Oh ! let that truth and innocence in me
For ever undefil'd preserved be;
And let me live no more, if then I care
How many miseries I live to bear.
For well I know, I should not weigh how great
The perils are that my destruction threat:
Not chains nor dungeons should my soul affright,
Nor grimmest apparitions of the night,
Though men from hell could of the Devil borrow
Those ugly prospects to augment my sorrow.

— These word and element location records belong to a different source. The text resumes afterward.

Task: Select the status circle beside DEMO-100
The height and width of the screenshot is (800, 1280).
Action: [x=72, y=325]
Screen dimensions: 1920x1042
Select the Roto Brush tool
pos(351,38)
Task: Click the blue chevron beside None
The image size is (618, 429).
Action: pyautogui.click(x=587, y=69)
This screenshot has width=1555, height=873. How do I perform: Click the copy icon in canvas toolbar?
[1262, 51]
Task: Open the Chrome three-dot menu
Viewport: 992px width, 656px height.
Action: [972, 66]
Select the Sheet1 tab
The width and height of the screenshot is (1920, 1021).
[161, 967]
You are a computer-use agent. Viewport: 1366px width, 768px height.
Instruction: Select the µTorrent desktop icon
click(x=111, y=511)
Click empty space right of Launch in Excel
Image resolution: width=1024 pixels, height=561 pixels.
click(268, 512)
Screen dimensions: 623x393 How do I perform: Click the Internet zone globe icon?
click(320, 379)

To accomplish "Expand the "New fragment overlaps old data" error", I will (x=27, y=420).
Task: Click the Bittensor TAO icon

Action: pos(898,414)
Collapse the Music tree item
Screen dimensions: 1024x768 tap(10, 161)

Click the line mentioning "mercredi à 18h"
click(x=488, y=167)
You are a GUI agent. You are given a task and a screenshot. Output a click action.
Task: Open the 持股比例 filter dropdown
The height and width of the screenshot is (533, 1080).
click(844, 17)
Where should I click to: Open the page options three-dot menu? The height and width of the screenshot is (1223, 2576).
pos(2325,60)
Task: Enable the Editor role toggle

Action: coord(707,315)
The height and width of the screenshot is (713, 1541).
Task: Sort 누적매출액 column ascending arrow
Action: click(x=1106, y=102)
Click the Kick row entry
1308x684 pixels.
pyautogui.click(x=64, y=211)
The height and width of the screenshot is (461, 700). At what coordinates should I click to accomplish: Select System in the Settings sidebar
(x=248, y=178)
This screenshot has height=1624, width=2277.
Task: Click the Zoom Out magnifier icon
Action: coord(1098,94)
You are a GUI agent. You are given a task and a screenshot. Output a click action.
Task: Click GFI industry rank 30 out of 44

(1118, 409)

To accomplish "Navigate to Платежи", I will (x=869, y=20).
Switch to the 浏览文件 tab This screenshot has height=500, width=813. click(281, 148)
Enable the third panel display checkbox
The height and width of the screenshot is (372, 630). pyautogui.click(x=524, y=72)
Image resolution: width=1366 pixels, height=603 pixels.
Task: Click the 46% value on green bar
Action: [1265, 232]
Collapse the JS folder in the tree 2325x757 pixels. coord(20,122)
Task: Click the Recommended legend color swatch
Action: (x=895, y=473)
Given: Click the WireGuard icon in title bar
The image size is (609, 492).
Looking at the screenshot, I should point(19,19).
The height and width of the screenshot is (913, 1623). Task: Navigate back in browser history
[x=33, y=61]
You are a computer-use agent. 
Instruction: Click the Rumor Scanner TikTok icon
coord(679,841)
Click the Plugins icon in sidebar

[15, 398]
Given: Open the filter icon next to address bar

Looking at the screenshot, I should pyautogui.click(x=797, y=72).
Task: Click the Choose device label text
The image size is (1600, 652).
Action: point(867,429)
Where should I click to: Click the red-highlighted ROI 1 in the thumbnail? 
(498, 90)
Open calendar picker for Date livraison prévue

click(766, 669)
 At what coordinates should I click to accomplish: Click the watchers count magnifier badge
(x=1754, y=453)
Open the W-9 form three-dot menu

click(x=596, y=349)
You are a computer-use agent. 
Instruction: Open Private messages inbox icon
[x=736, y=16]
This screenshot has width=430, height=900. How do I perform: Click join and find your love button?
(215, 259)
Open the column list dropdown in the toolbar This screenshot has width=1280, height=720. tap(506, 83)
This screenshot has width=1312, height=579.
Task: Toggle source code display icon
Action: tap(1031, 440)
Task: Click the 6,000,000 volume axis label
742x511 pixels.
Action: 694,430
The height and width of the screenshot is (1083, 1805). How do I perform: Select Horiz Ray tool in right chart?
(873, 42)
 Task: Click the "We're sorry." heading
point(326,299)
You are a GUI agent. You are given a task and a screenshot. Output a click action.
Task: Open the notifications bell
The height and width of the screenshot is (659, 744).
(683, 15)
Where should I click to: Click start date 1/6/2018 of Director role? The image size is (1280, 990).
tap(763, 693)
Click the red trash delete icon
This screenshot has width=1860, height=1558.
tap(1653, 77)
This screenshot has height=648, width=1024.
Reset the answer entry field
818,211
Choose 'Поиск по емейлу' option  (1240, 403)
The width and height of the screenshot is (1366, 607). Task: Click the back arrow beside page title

But prove me guilty, and my conscience then
Inflicts more smart than bloody tortures can;
And none, I think, of me could viler deem,
Than I myself unto myself should seem.
If good and honest my endeavours be, What day they were begun ne'er troubles me. I care not whether it be calm, or blow, Or rain, or shine, or freeze, or hail, or snow; Nor whether it be autumn, or the spring ; Or whether, first I hear the cuckoo sing, Or first the nightingale ; nor do I care Whether my dreams of flow'rs or weddings are. What beast doth cross me, care I not at all ; Nor how the goblet or the salt doth fall;
Nor what aspect the planets please to shew;
Nor how the dial or the clock doth go.
I do not care to be inquisitive
How many weeks or months I have to live;
For how is't like that I should better grow,
When I my time shall twelvemonth longer know,
If I dare act a villainy, and yet
Know I may die, whilst I am doing it ?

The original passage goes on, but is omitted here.